With the rise of the internet, I noticed a decline in television viewing personally and in my circles of friends/colleagues. The internet was a lot more receptive to where we as users wanted it to go, in comparison to TV.
With TV, we surf channels until one barely captures our attention and then sit on the couch in a state of grudging acceptance. Meh, it’ll do. The internet is a different beast - we tell it where to go and when we get bored, we go somewhere else. As our attention spans grow shorter, the internet becomes a more effective medium for our generation (a group plagued with too many things to do at any given time); it is active and maneuverable. TV, though flooded with options, is slower and more set in its ways. It positions the user as passive.

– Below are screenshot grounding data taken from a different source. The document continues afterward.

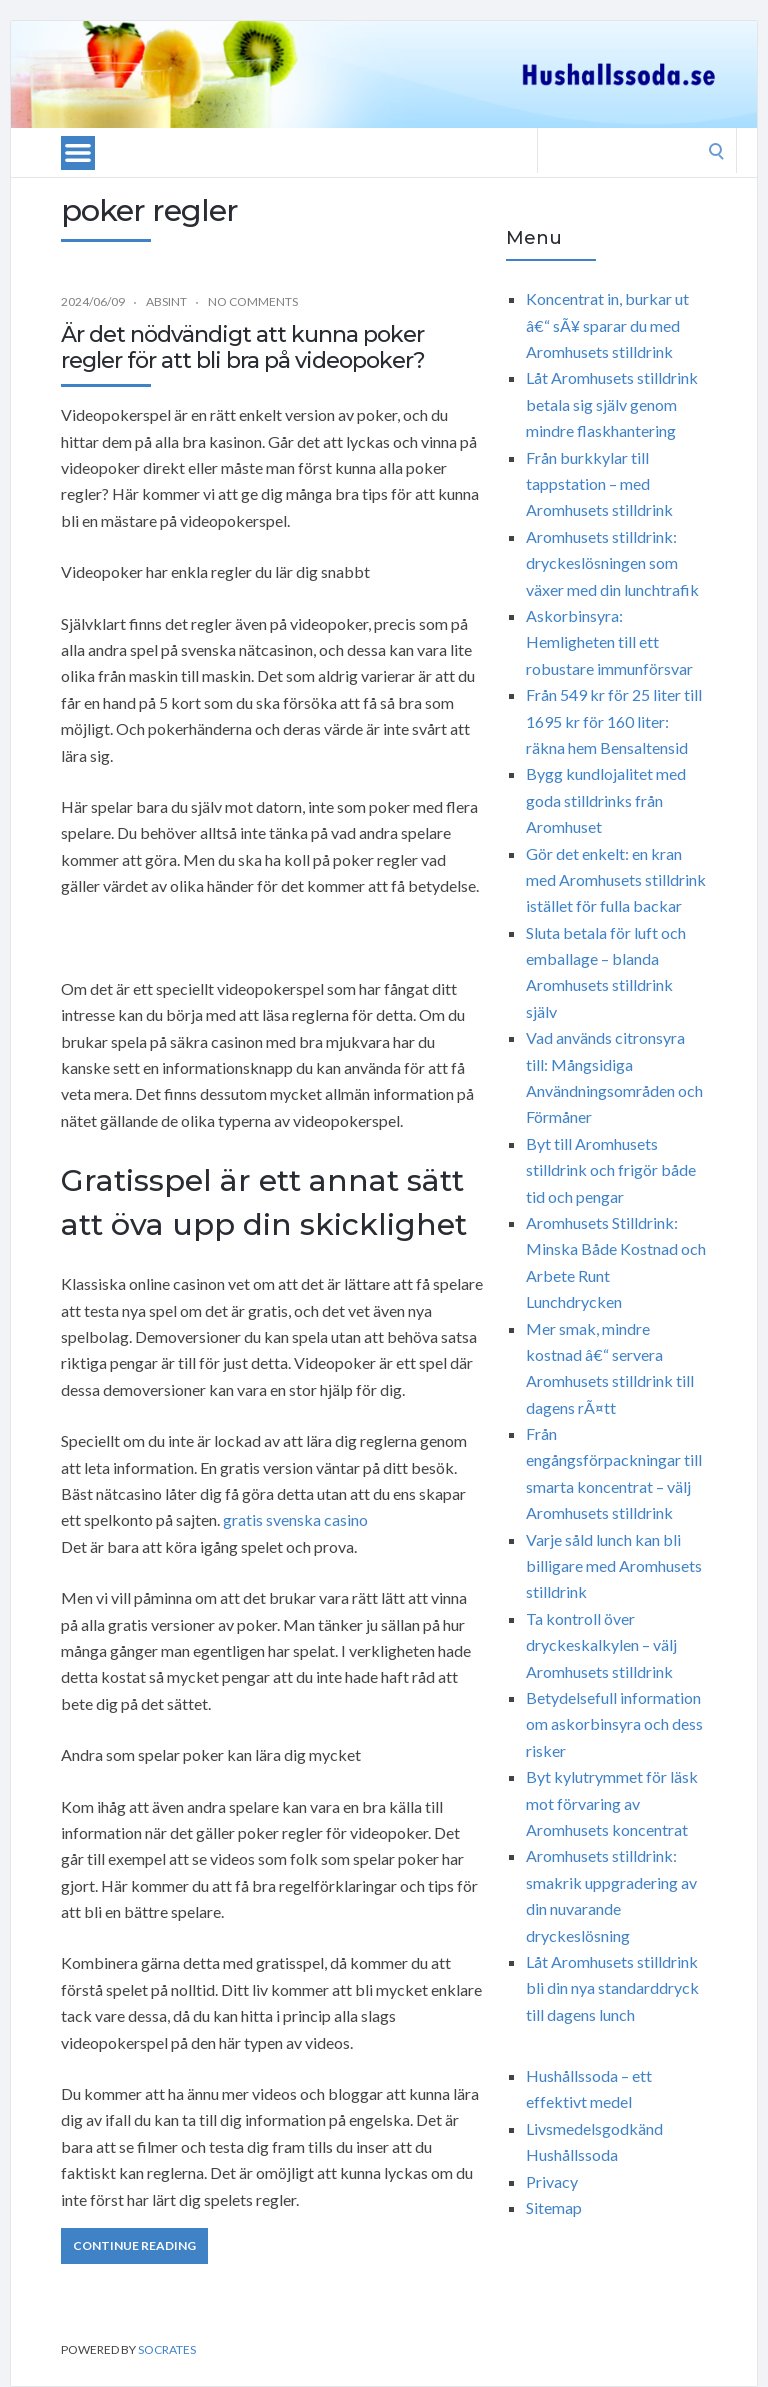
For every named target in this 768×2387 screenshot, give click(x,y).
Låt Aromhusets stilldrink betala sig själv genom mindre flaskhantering (612, 404)
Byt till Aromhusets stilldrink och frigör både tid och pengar (611, 1170)
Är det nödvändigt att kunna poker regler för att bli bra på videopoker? (243, 347)
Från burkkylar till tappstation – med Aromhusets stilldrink (599, 484)
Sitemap (554, 2207)
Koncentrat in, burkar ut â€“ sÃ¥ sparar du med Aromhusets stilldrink (607, 325)
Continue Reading (134, 2245)
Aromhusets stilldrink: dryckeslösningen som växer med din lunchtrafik (612, 563)
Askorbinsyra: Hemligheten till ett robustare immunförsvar (609, 642)
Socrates (167, 2349)
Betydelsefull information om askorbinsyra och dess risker (614, 1724)
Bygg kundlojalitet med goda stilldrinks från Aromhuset (606, 800)
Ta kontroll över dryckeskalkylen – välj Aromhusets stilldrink (601, 1645)
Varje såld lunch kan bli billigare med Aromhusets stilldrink (614, 1566)
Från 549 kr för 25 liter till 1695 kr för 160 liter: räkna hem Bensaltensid (614, 721)
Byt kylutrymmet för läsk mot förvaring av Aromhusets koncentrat (612, 1803)
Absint (166, 301)
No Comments (253, 301)
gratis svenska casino (295, 1519)
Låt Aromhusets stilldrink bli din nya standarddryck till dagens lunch (612, 1988)
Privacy (552, 2181)
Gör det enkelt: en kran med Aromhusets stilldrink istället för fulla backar (616, 880)
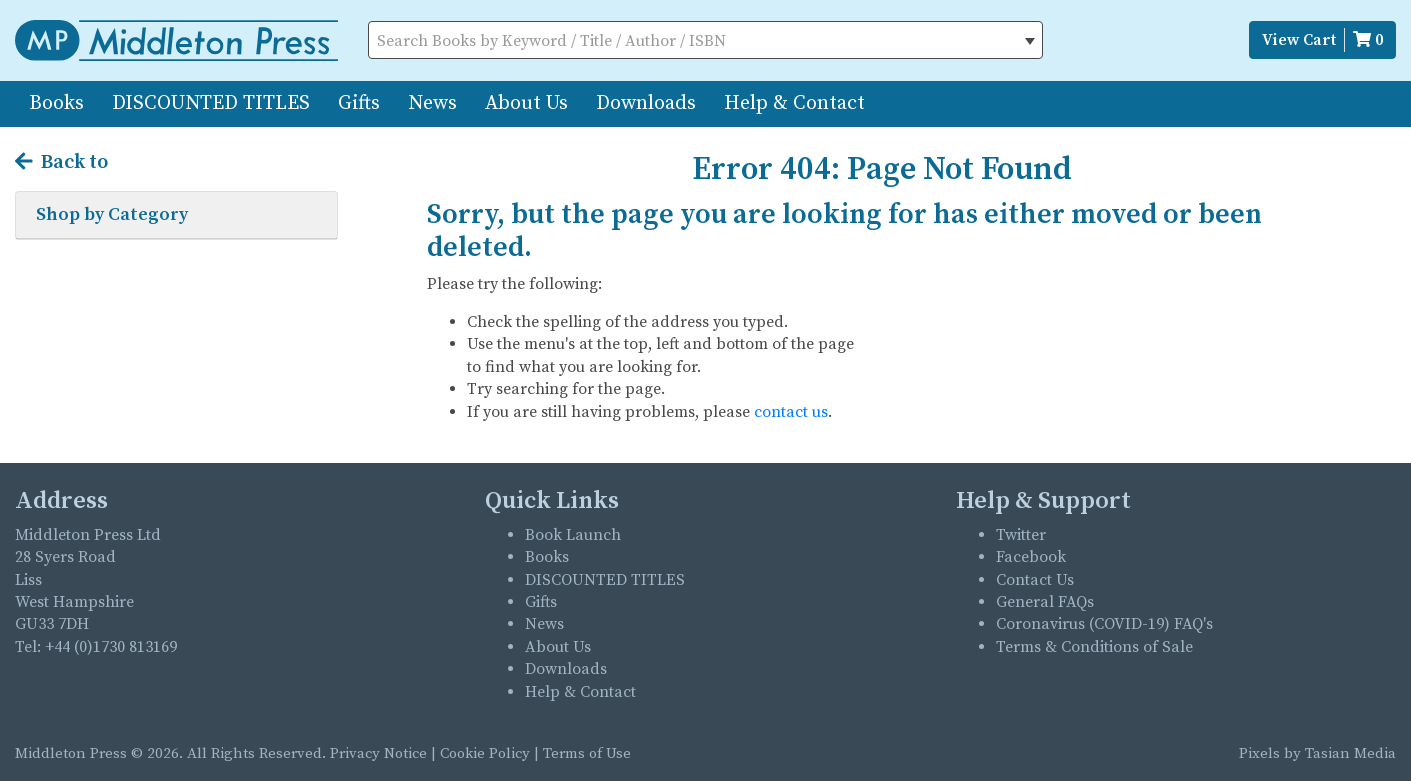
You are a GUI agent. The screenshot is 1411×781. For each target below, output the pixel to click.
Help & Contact (794, 103)
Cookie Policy (485, 753)
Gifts (359, 103)
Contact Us (1035, 580)
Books (56, 103)
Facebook (1031, 557)
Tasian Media (1348, 753)
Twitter (1021, 535)
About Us (526, 103)
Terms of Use (587, 753)
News (432, 103)
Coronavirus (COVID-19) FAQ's (1104, 624)
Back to (61, 163)
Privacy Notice (378, 753)
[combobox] (706, 40)
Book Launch (573, 535)
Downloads (646, 103)
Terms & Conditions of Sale (1094, 647)
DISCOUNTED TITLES (211, 103)
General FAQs (1045, 602)
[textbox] (706, 41)
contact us (791, 412)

The purported decline of TV made sense until the rise of social networks and accelerated information exchange with one’s peers. Social networks like Twitter (and to an extent Facebook) gave us the ability to make TV more active. The birth of second and third screens, within the scope of a single household, pulled viewers back to the “main” screen (the television.) Twitter has led and defined the trend of linking social networks to television through partnerships with hit television shows like the “Voice”, but the real driver has been organic growth —- we really WANT to talk about what we watch and why. The Bachelor and Mad Men flood my twitter stream on a regular basis and actually drive me to the show if I am not already watching. If I’m not part of the dialogue, I feel I am missing out on a large cultural event. That “fear of missing out” has driven our generation to watch more TV than we would have without the existence of social networks.
But is it really a solution?
The concept of “watching TV” may have changed altogether. When you have a second or third screen open, TV becomes a background option. It is something we have on to make sure we know what is going on - to make sure we are part of the conversation. But are we really engaged? Even though we are “watching” more TV - are we really “watching” it? Advertisements are often muted and though audience viewership goes up in pure number value - is the brand that pays for the ad really getting much value out of supposed background noise? If I mute the Dove ad, do I really want to buy Dove body soap the next time I walk into a Duane Reade?

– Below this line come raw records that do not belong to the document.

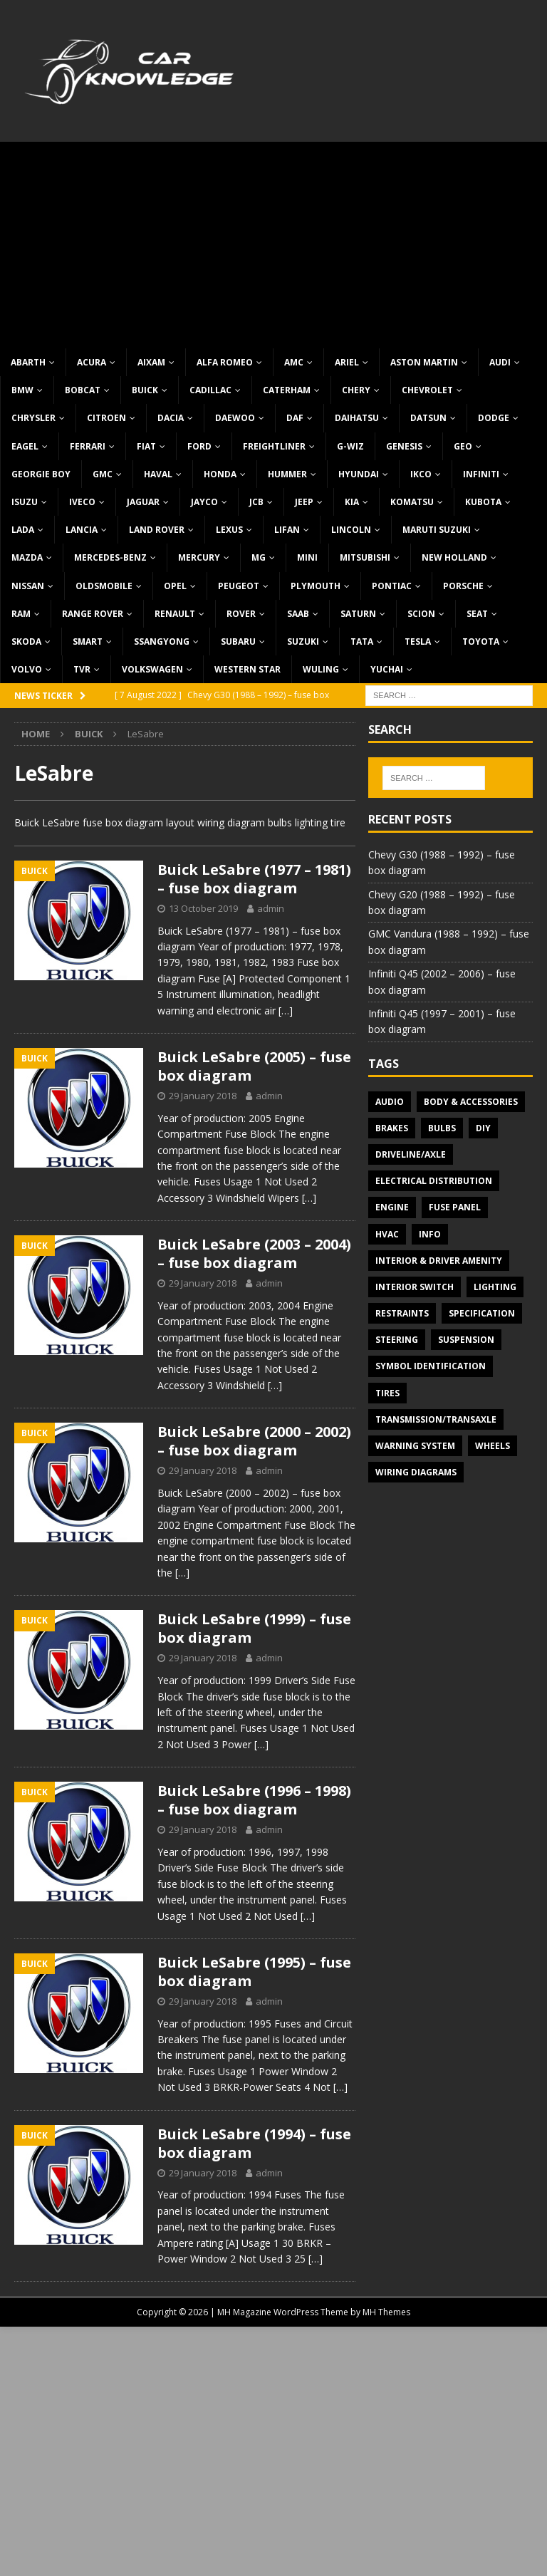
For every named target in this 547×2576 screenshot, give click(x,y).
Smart (88, 641)
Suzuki (303, 641)
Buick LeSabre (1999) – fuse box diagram (254, 1628)
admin (270, 908)
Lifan (287, 530)
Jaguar (143, 502)
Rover (241, 614)
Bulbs (442, 1128)
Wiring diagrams (416, 1472)
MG (258, 557)
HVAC (387, 1234)
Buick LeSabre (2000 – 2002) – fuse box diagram (254, 1441)
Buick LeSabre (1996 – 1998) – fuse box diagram (254, 1800)
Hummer (287, 474)
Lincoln (351, 530)
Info (430, 1234)
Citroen (106, 418)
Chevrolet (427, 390)
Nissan (27, 586)
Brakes (391, 1128)
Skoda (26, 641)
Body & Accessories (471, 1102)
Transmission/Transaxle (435, 1419)
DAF (294, 418)
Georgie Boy (41, 474)
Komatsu (412, 502)
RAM (21, 614)
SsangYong (161, 641)
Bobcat (82, 390)
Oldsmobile (103, 586)
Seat (477, 614)
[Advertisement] (273, 241)
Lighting (495, 1287)
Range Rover (92, 614)
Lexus (229, 530)
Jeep (304, 502)
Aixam (151, 362)
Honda (220, 474)
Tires (387, 1393)
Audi (500, 362)
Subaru (238, 641)
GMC (103, 474)
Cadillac (210, 390)
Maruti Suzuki (436, 530)
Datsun (428, 418)
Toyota (480, 641)
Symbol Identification (430, 1366)
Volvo (26, 669)
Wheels (492, 1446)
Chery (356, 390)
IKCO (421, 474)
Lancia (82, 530)
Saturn (358, 614)
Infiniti (481, 474)
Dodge (493, 418)
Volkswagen (152, 669)
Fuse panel (455, 1207)
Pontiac (392, 586)
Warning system (415, 1446)
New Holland (454, 557)
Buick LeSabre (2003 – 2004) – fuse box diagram (254, 1253)
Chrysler (33, 418)
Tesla (418, 641)
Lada (22, 530)
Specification (482, 1313)
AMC (293, 362)
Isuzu (24, 502)
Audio (389, 1102)
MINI (307, 557)
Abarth (28, 362)
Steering (396, 1340)
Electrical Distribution (433, 1181)
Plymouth (315, 586)
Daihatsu (357, 418)
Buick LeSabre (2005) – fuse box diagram (254, 1066)
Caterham (287, 390)
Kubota (483, 502)
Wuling (321, 669)
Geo (463, 446)
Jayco (204, 502)
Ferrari (87, 446)
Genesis (404, 446)
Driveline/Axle (410, 1154)
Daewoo (235, 418)
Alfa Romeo (225, 362)
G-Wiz (350, 446)
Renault (175, 614)
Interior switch (414, 1287)
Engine (392, 1207)
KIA (352, 502)
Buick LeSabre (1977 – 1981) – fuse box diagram (254, 879)
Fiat (146, 446)
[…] (285, 1010)
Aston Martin (424, 362)
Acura (91, 362)
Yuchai (386, 669)
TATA (361, 641)
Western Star (247, 669)
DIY (483, 1128)
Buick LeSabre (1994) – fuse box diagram (254, 2143)
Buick (145, 390)
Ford (199, 446)
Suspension (466, 1340)
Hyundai (358, 474)
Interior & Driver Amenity (438, 1261)
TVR (81, 669)
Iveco (82, 502)
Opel (175, 586)
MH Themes (386, 2312)
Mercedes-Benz (110, 557)
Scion (421, 614)
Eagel (24, 446)
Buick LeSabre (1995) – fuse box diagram (254, 1971)
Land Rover (156, 530)
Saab (298, 614)
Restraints (402, 1313)
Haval (158, 474)
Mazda (27, 557)
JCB (256, 502)
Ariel (347, 362)
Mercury (199, 557)
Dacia (170, 418)
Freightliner (274, 446)
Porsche (463, 586)
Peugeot (238, 586)
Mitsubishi (365, 557)
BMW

These are questions that I have imperfect answers to but it goes to show that we are at an interesting crossroads in the TV ecosystem. Social networks must be seriously involved in viewership outside of one-off partnerships. Applications like GetGlue and Viggle are paving the way through the intersection of viewership and application engagement, but a lot more innovation is needed.
Who knows…maybe Steve Jobs figured it out already. We’ll have to see.